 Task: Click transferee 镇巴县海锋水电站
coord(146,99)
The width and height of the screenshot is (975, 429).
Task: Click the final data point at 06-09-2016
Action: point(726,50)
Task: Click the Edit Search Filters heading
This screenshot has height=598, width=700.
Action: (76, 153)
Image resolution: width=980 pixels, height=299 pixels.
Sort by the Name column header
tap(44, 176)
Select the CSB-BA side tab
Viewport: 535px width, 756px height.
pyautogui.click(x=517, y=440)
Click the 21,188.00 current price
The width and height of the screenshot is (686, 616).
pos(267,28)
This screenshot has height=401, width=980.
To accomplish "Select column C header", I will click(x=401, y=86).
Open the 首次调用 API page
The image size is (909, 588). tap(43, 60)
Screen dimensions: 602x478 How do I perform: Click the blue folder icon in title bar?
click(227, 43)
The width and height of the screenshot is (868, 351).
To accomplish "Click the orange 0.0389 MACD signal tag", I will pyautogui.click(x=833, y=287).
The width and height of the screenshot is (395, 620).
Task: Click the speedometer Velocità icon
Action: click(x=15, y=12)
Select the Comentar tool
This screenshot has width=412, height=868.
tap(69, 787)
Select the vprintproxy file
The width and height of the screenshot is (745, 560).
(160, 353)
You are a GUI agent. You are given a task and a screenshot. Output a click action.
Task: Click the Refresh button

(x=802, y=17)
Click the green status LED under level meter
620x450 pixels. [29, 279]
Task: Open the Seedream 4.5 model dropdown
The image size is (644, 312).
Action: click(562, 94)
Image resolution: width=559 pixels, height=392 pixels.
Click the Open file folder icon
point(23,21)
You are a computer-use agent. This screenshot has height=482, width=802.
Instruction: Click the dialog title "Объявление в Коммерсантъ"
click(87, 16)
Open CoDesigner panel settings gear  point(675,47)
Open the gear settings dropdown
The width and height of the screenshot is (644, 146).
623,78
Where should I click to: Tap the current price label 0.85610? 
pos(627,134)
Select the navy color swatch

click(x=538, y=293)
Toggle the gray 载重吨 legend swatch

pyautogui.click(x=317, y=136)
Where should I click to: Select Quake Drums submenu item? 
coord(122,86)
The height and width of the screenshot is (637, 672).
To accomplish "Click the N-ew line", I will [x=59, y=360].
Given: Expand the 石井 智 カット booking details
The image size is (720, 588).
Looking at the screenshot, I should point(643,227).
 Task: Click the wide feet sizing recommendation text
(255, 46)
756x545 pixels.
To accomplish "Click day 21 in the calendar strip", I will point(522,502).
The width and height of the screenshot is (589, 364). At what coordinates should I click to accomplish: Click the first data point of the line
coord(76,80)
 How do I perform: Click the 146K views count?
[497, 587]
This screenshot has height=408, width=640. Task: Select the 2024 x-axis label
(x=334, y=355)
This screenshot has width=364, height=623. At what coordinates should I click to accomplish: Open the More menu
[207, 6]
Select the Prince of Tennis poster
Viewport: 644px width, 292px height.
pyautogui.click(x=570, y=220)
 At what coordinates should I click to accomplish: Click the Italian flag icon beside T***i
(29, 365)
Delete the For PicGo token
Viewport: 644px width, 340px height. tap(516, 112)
___
What is being asked: Write out exactly the lines that begin at the one containing "This screenshot has height=408, width=640." and continue through the last line of the data, and only those.

Task response:
This screenshot has height=408, width=640. Task: Select the 2024 x-axis label
(x=334, y=355)
This screenshot has width=364, height=623. At what coordinates should I click to accomplish: Open the More menu
[207, 6]
Select the Prince of Tennis poster
Viewport: 644px width, 292px height.
pyautogui.click(x=570, y=220)
 At what coordinates should I click to accomplish: Click the Italian flag icon beside T***i
(29, 365)
Delete the For PicGo token
Viewport: 644px width, 340px height. tap(516, 112)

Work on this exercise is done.